Task prompt ▸
Print all of the rows below word for word, keeping every line unchanged.

--- begin Data section ---

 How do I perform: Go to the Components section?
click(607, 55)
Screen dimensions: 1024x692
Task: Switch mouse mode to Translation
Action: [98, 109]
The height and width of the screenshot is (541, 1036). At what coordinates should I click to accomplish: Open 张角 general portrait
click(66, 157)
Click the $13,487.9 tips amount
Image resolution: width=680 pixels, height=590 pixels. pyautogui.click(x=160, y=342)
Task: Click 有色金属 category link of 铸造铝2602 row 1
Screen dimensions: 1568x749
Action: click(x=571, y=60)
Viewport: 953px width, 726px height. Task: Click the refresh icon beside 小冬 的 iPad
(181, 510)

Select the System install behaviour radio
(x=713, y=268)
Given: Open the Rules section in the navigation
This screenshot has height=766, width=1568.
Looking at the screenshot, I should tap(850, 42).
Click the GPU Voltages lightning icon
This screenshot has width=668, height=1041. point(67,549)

--- end Data section ---

Answer ▸
 How do I perform: Go to the Components section?
click(607, 55)
Screen dimensions: 1024x692
Task: Switch mouse mode to Translation
Action: [98, 109]
The height and width of the screenshot is (541, 1036). At what coordinates should I click to accomplish: Open 张角 general portrait
click(66, 157)
Click the $13,487.9 tips amount
Image resolution: width=680 pixels, height=590 pixels. pyautogui.click(x=160, y=342)
Task: Click 有色金属 category link of 铸造铝2602 row 1
Screen dimensions: 1568x749
Action: click(x=571, y=60)
Viewport: 953px width, 726px height. Task: Click the refresh icon beside 小冬 的 iPad
(181, 510)

Select the System install behaviour radio
(x=713, y=268)
Given: Open the Rules section in the navigation
This screenshot has height=766, width=1568.
Looking at the screenshot, I should tap(850, 42).
Click the GPU Voltages lightning icon
This screenshot has width=668, height=1041. point(67,549)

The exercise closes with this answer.